▶ _Texte fourni_:
Nous sommes-nous bien lavé les mains ? Nous l’avons certainement fait, d’abord par souci d’hygiène, une préoccupation tant individuelle que collective pour éviter de contracter et de transmettre. Nous l’avons également fait sans doute au titre de l’habitude. Nous pouvons également l’avoir fait d’abord au titre d’une convention sociale, en considérant que cette dernière implique qu’on nous ait vu nous laver les mains. Je l’ai fait aussi, en ajoutant à l’hygiène un sens plus religieux et cultuel au moment de m’approcher de l’autel du Seigneur, de réaliser sa présence eucharistique et de servir son peuple. Dans ce geste simple, machinal et universel, que toutes les religions ont largement ritualisé également, se conjoignent souci de pureté, dans sa dimension médicale comme symbolique, intégration sociale et conformisme, la charité pouvant y trouver sa place, et la cherchant parfois.
Ainsi la recherche de l’origine et du sens des règles suivies par les hommes fait-elle souvent apparaître des considérations mêlées. Et cela déjà quand il s’agit seulement de biens extérieurs. L’éclaircissement et l’avertissement du Seigneur Jésus n’en sont que plus sérieux et salutaires dans notre péricope du jour, même appauvris par le choix liturgique. En donnant la Loi aux hommes, Dieu n’établissait pas qu’un corpus législatif bienfaisant et adapté. Par la loi naturelle inscrite en l’homme, participation de sa Loi éternelle ordonnant tout l’univers par l’intelligence et la volonté divines, Dieu ouvrait à l’homme la voie du bien et du bonheur selon son dessein et conformément à la nature humaine. En donnant aussi des préceptes explicites, Dieu faisait la pédagogie et donnait un soutien externe de cette voie de juste bonheur, mais ajoutait également une dimension propre à sa relation à l’homme : pour faire de son peuple choisi la nation du culte au Dieu vivant et saint, appelée à, sans cesse, se sanctifier donc aussi à ce titre. Rejoignant aussi des objectifs hygiéniques et symboliques, les multiples règles de pureté, obsession du « code de sainteté » du Lévitique et du Deutéronome, ont d’abord cet objectif de rappeler et de manifester, en premier lieu la sainteté de Dieu, et à partir d’elle, la nécessité pour l’homme de progresser et se garder dans cette sainteté que le Tout-Puissant lui rend miséricordieusement accessible.

▶ _Actions à mener_:
1. D'après le texte fourni sur le lavage des mains, pourquoi Dieu a-t-il aussi donné des préceptes explicites ? Répondez en une à trois phrases.
2. Rédigez la suite du texte fourni sur le lavage des mains, en commençant après sa dernière phrase.

▶ _Données enregistrées_:

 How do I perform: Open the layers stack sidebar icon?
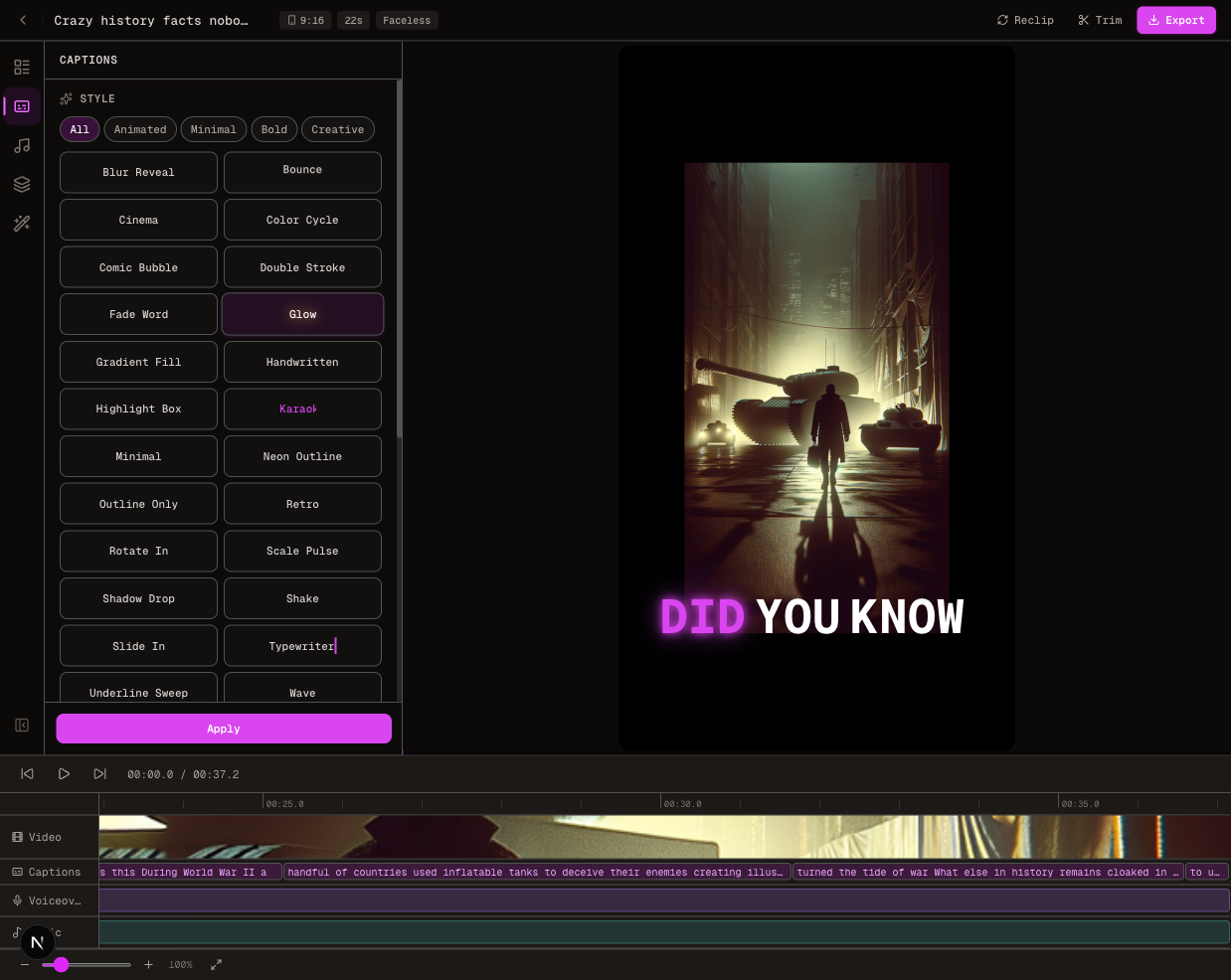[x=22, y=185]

==

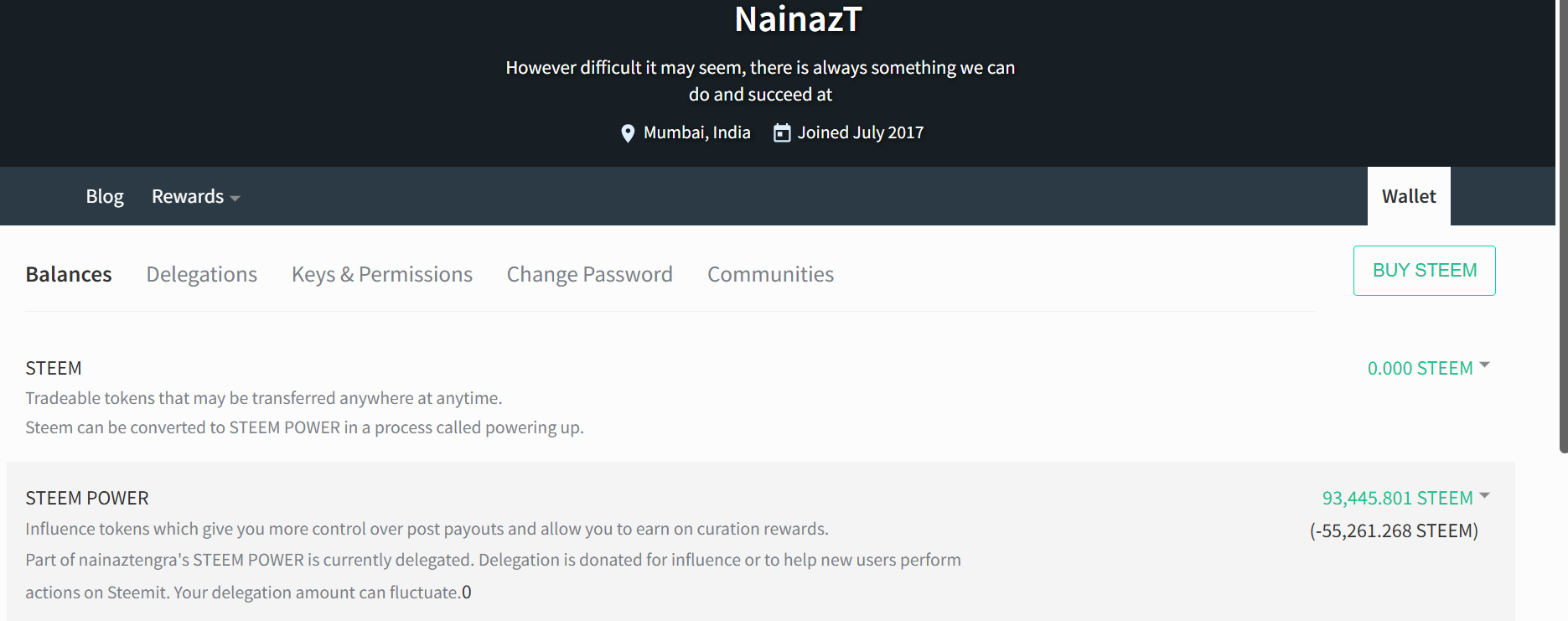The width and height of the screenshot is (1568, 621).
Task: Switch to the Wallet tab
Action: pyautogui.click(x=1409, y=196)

--

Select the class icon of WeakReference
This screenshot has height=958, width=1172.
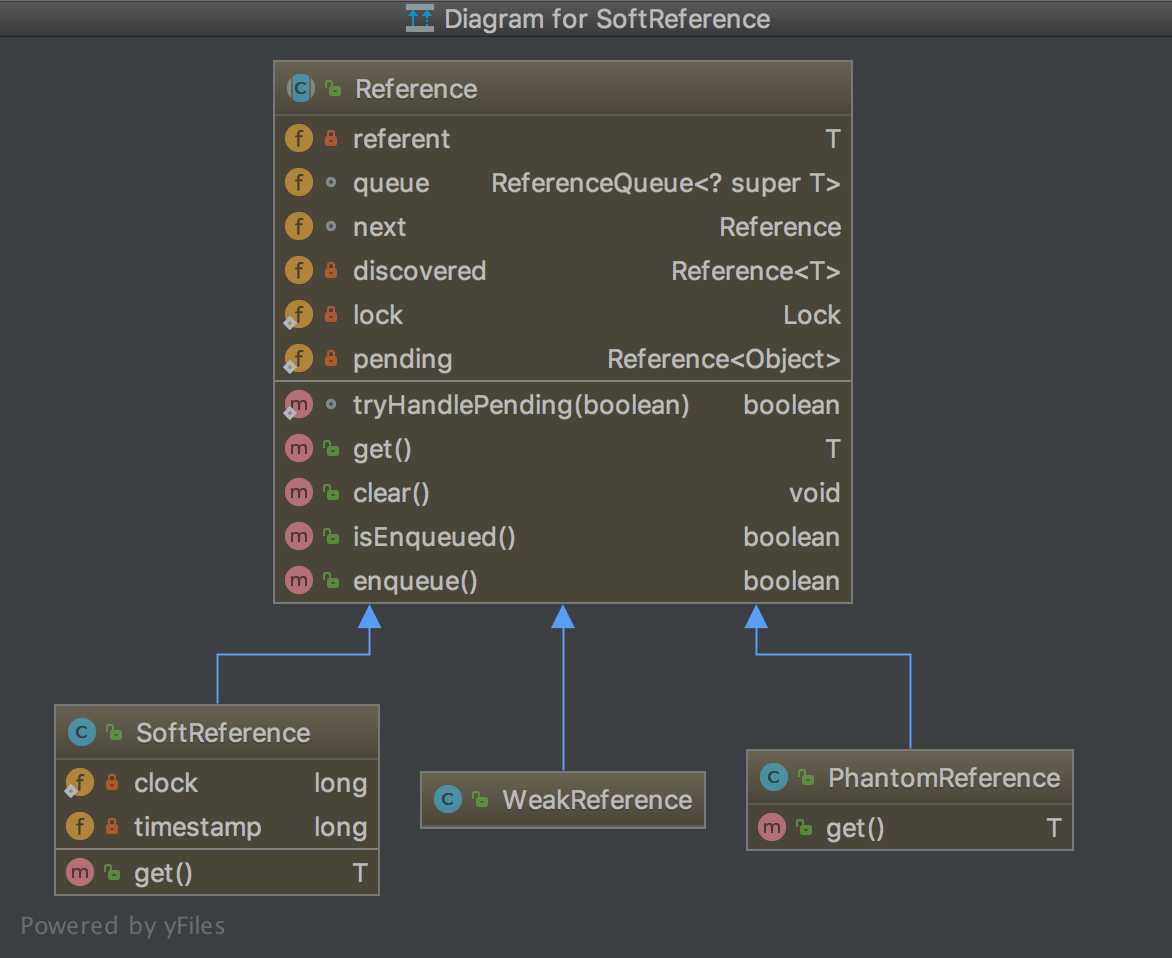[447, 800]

▶ _Liste des réponses_:
1. Ces préceptes servaient de pédagogie et de soutien externe à la voie du juste bonheur ouverte par la loi naturelle. Ils ajoutaient aussi une dimension propre à la relation de Dieu à l'homme : faire de son peuple choisi la nation du culte au Dieu vivant et saint, appelée à se sanctifier sans cesse.

2.
D’où l’importance et le sérieux du double avertissement du Christ. D’abord au sujet d’un risque sévère : celui du vide de sens. Jésus, et plus largement tout le Nouveau Testament, s’inscrivent pleinement dans la ligne prophétique de la « religion du cœur », seule agréée vraiment par Dieu. Et cela est, pourrait-on dire, logique même : dès lors qu’il s’agit de culte et de sainteté, c’est le culte intérieur, l’offrande véritable, qui a la primauté puisqu’elle en constitue la substance et le cœur. Dès lors, les prescriptions de pureté ne sont que vides si elles ne traduisent ni n’accompagnent la pureté du cœur, la seule permettant de s’approcher en vérité de Dieu et de le servir. Au passage, le Christ a l’opportune occasion de rappeler l’essentiel sur la source de l’impureté : cette dernière ne peut être recherchée dans les biens de la création, mais elle relève assurément, puisque manifestant l’obstacle au service aimant du Dieu saint, de la racine du mal, en premier lieu au cœur de l’homme.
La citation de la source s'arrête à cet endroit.